(TEXT PROVIDED)

[alma-config] parameters for IMAGR, and integration times

Bryan Butler bbutler at aoc.nrao.edu
Wed Aug 16 18:18:39 EDT 2000


> 
> >> Steven wrote:
> >> The A array simulations have been redone with an integration time of 60
> >> seconds rather than the 180 seconds used to date, and for the other
> arrays,
> >> as this was felt to be too long for the longer baselines. The redone
> results
> >> have been posted to the site, accessible from
> >> http://www.stevenheddle.co.uk/ALMA/ALMA_IND.HTM
> >>
> >> Cheers,
> >>     Steven
> >>
> >>
> >
> >Hi Steven,
> >
> >I do not believe this is correct. The Nyquist sampling for
> >a 10 km baseline is 8 seconds... It is 27 seconds for a 3 km baseline.
> >So your UV data are fairly heavily undersampled at their longest baselines.
> >This will add significant sidelobes, and perhaps explain why you get
> >large negative sidelobes than theory says.
> >
> >Stephane

it depends a bit on where the source is (how fast it moves through the
u-v cells), how far you are from the phase center, and how much error you
are willing to accept, at least as i understand it.  stephane has probably 
made some sensible assumptions here and just calculated a rule of thumb.

here is probably something similar to what he did...

take for illustration purposes an east-west baseline, and a source passing
overhead at zenith.  then the rate of change of u is:

  du    B
  -- ~ --- w
  dt    l

where B is the baseline length, l is the wavelength, and w is the earth
rotation rate.  now, convert the u-coordinate back to physical distance
(instead of wavelengths), and you have:

  du ~ B w dt

so, for a 10 km baseline, a 1 second integration time gives du ~ 0.7 m.
now, we'll want u-v cells of order an antenna size divided by 2 (at the
*very* least), or about 6 m, so the max integration time is of order 8 sec...

(EXERCISE 1)
Do these statements agree with the message about integration times? For each, answer yes or no and quote the words from that message that decide it.
(a) The A array simulations were redone with an integration time of 60 seconds.
(b) Stephane gives the Nyquist sampling for a 3 km baseline as 8 seconds.
(c) For a 10 km baseline, a 1 second integration time gives du of about 0.7 m.
(EXERCISE 2) Carry on the message about integration times from the point where it stops.

(ENTRIES PROVIDED)
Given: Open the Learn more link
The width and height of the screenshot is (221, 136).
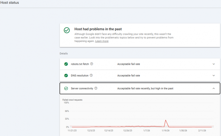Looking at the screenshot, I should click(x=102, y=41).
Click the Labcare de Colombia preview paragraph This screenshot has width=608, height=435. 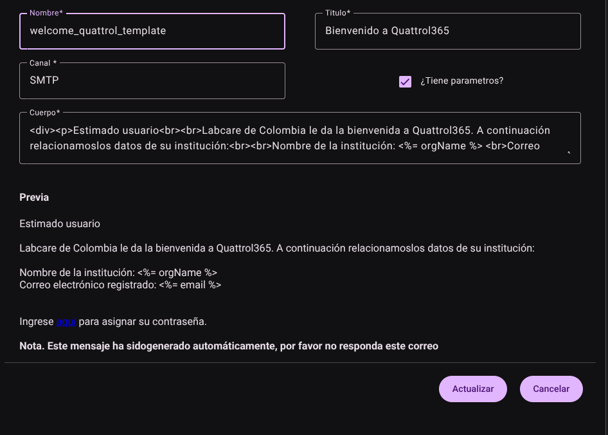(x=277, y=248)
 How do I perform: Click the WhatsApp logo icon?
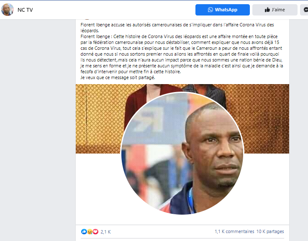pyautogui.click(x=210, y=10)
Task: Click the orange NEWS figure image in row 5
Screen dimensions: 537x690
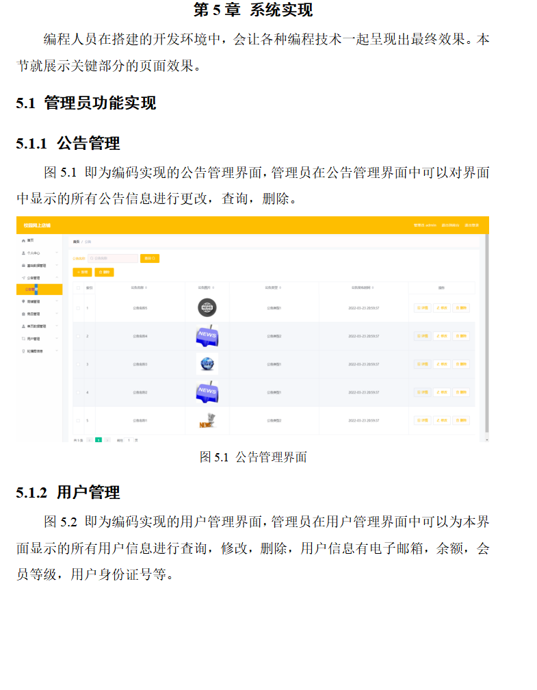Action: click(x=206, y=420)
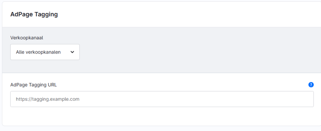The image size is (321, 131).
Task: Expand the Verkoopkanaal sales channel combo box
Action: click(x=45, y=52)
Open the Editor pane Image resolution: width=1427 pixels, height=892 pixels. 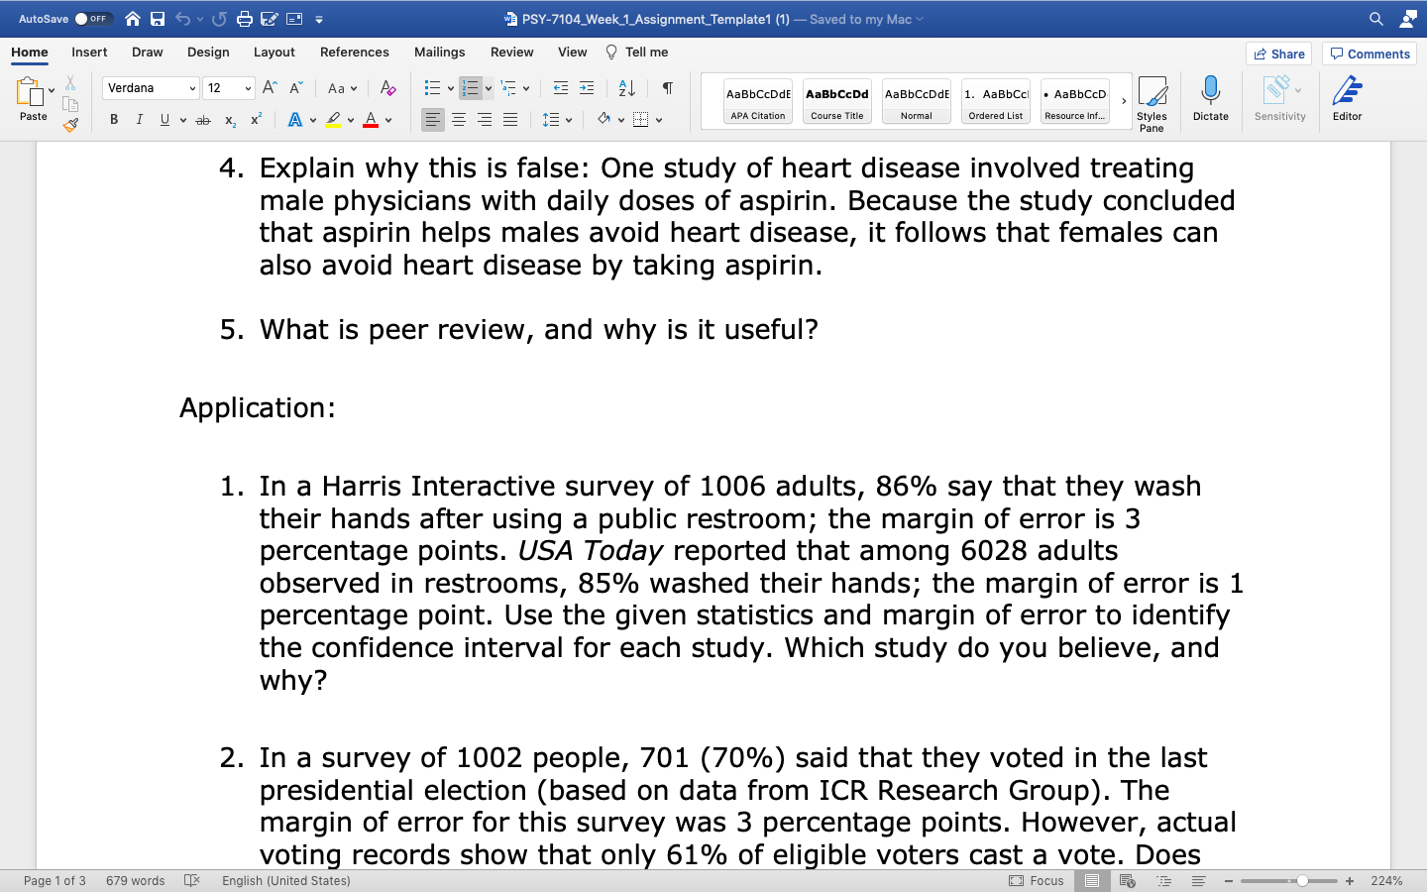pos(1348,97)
---
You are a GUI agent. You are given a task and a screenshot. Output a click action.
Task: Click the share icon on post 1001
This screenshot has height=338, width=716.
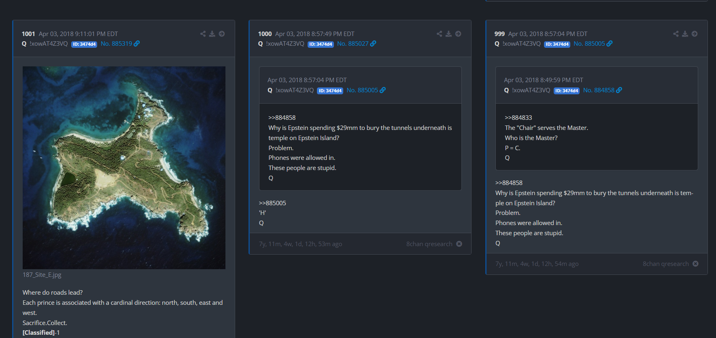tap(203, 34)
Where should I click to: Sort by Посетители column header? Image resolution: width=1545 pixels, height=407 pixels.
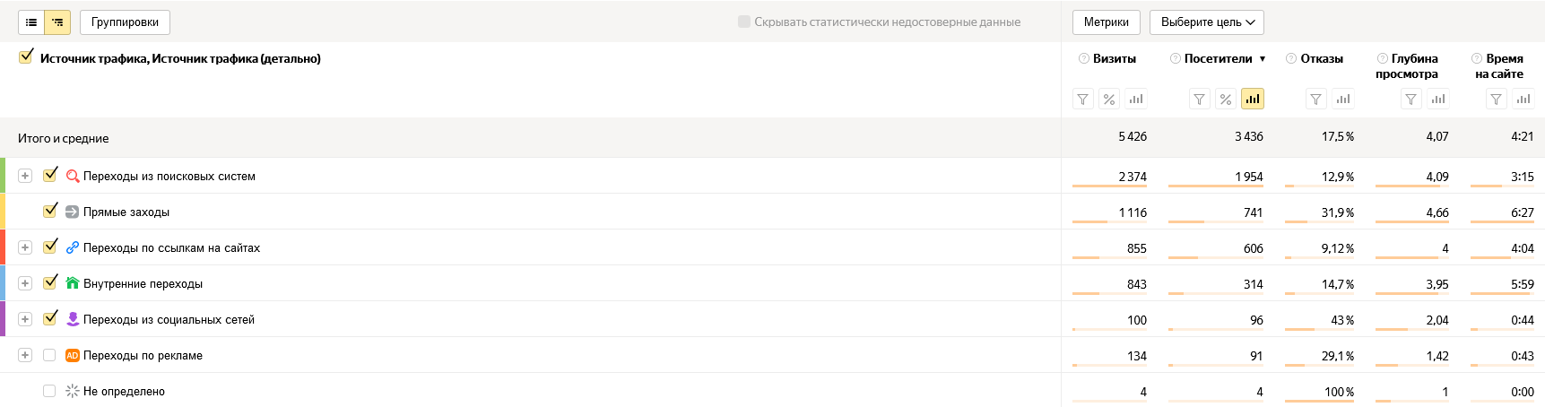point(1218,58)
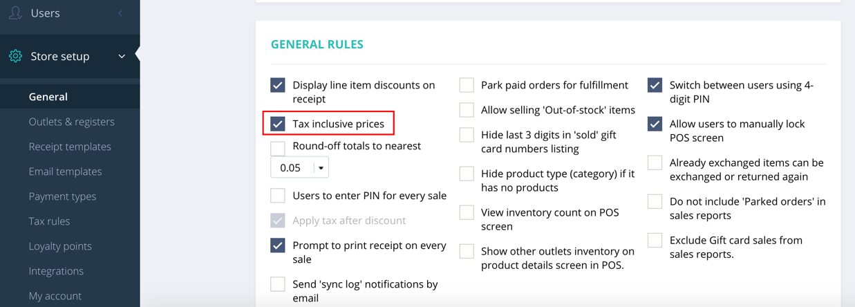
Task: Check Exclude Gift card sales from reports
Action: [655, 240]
* * *
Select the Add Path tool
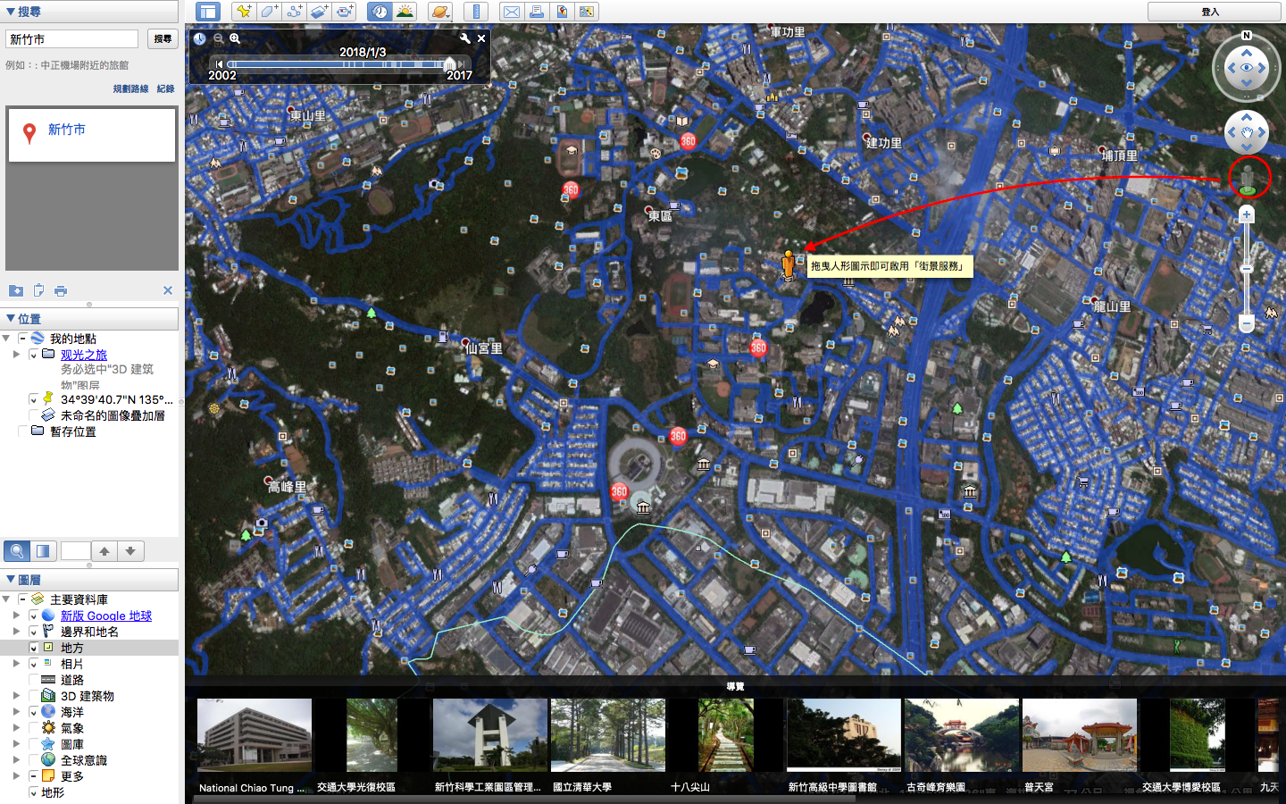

(EXERCISE ANSWER 1)
(a) Yes: "The A array simulations have been redone with an integration time of 60"
(b) No: "It is 27 seconds for a 3 km baseline."
(c) Yes: "for a 10 km baseline, a 1 second integration time gives du ~ 0.7 m."

(EXERCISE ANSWER 2)
> 
> My problem is mainly the practical one of dealing with the UV data files
> this implies- at 60 seconds integration time the files are already 48MB, so
> at 8 seconds they will balloon to approximately 360 MB per file. As it
> stands (60 seconds) I reckoned I could shoehorn the A array simulations
> (including CLEANing)  into 6GB of AIPS disk, but am now faced with the
> prospect of requiring 45GB for only the A arrays! 

yes, this is a serious problem...  why are we concentrating on the A array
first, just out of my own curiosity?

> Also I was not aware that
> there was a problem with large negative sidleobes, but if there is (or
> indeed any other problems) please tell me as soon as possible.

well, if you don't sample your visibilities rapidly enough, then you can
certainly get artifacts.  it's not clear to me that larger sidelobes would
be a result, but i imagine it could be...

> Are these the integration times I should be using? Are there other issues
> such as noise which work against such short integration times? 

the noise of each visibility goes up, but the overall noise in the final
image should be the same (barring no systematics) because you're 
effectively vector adding the visibilities together to make the image.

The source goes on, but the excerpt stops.